Of course rising food prices globally play a big part in the rise in food costs locally. But the competition for land is undoubtedly playing a significant role in the rising cost of meals at food courts, hawker centres, supermarkets and wet markets as rents rise. I hear these complaints from stall holders continuously as I go about my walkabouts several times a week.

Another domestic factor contributing to rising inflation is government and GLC policies that favour the creation of oligopolies such as integrated food court operators. Make no mistake! GLCs are not in the private sector, they have virtual monopolies and no real competition to their power to pass on costs by putting up prices. The government’s ownership of most of the transport system, from the MRT to taxis, and the lack of an effective regulator, also means that the transport companies have been able to more than pass on the rise in energy costs stemming from higher oil prices. The result is further pressure on your wallet.

Here’s one for the students of economic history. Back in 1926 before he published his general theory, Keynes warned against a type of inflation that transfers income from workers to profits. Are we seeing that inflation here and now? The economy is overheating but the benefits are going to profits and not to working Singaporeans.

Certainly we can see this effect in the CPI index. The HDB resale price index has risen some 340% in the last twenty years while median nominal household income has risen by only just over 100%. Even though The Department of Statistics uses an archaic method of calculating housing costs the effects are still apparent.

With such an elastic supply of foreign labour it is no surprise that average nominal incomes have lagged behind inflation over the last three years and median real household incomes have essentially remained unchanged for nearly thirteen years. And despite years of strong economic growth consumption has fallen to just over 40% of GDP.

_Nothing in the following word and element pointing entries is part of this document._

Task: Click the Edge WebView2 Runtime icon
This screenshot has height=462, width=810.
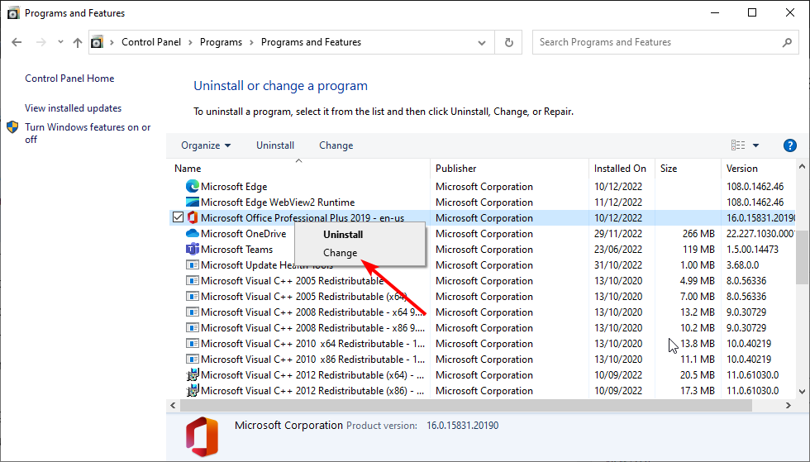Action: pos(193,202)
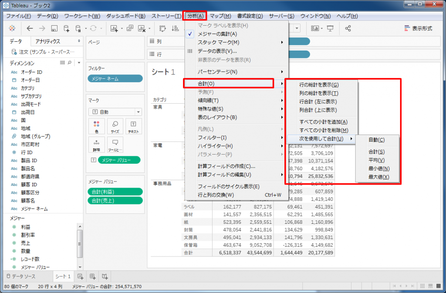Image resolution: width=446 pixels, height=293 pixels.
Task: Click the New worksheet chart icon in toolbar
Action: (x=115, y=28)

The incumbents will try to divert you with a bit of hype about fertility rates. (The downward trend in birth rates is for another article.) But this is merely an attempt to shift the blame on to you for not having enough babies so that our minsters to continue to support the current immigration policy.

Don’t let them scare you with those simple GDP figures either. I had already dispensed with that bogey in my previous articles. What we need from our GDP is quality not quantity. We need policies that achieve economic growth by raising the productivity of our inputs (workers) and not by just increasing the inputs themselves (importing foreign workers).

The lack of a raise in real median incomes, our appalling productivity figures and the strain on scarce resources like land should be more of a worry to you than inflation. Only by shifting focus and reducing the strain are we likely to get a slow-down in inflation accompanied by rising real wages. Your rice bowl will be all the happier for it.